## WHAT IS EXPECTED:
Each line in the entries below that holds the string "screenshot" must be copied.

## ENTRIES PROVIDED:
※

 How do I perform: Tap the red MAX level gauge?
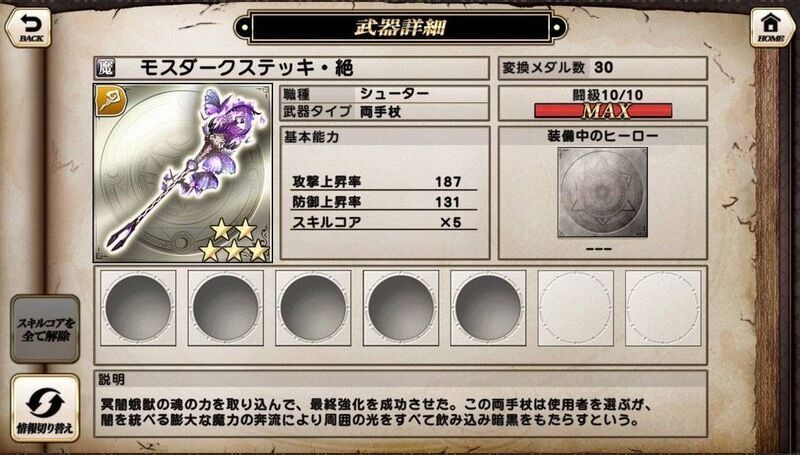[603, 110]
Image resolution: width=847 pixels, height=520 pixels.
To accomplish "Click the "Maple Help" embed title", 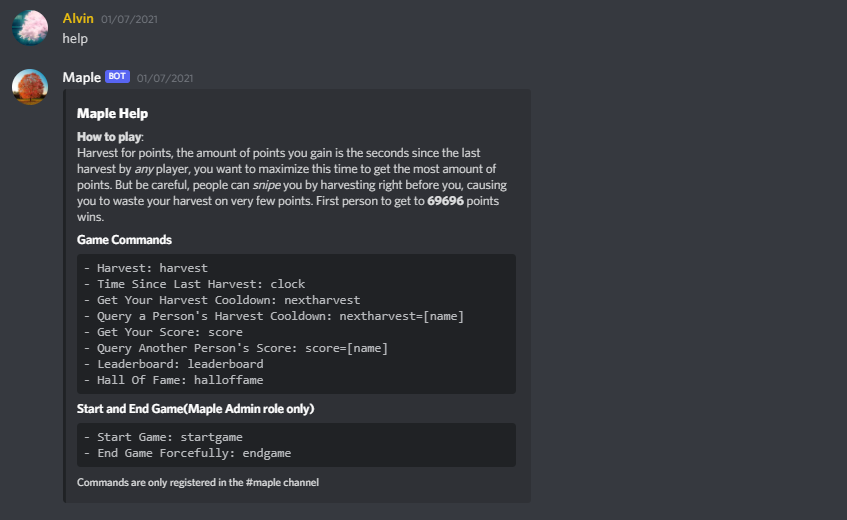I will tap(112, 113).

※

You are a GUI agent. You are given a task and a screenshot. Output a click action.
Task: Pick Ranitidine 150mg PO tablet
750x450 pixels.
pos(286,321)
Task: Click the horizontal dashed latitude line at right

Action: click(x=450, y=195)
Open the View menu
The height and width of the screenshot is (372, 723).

※

## SOLUTION FOR THIS EXERCISE:
You are a GUI agent. You are given a task and a screenshot. Output a click action.
The height and width of the screenshot is (372, 723).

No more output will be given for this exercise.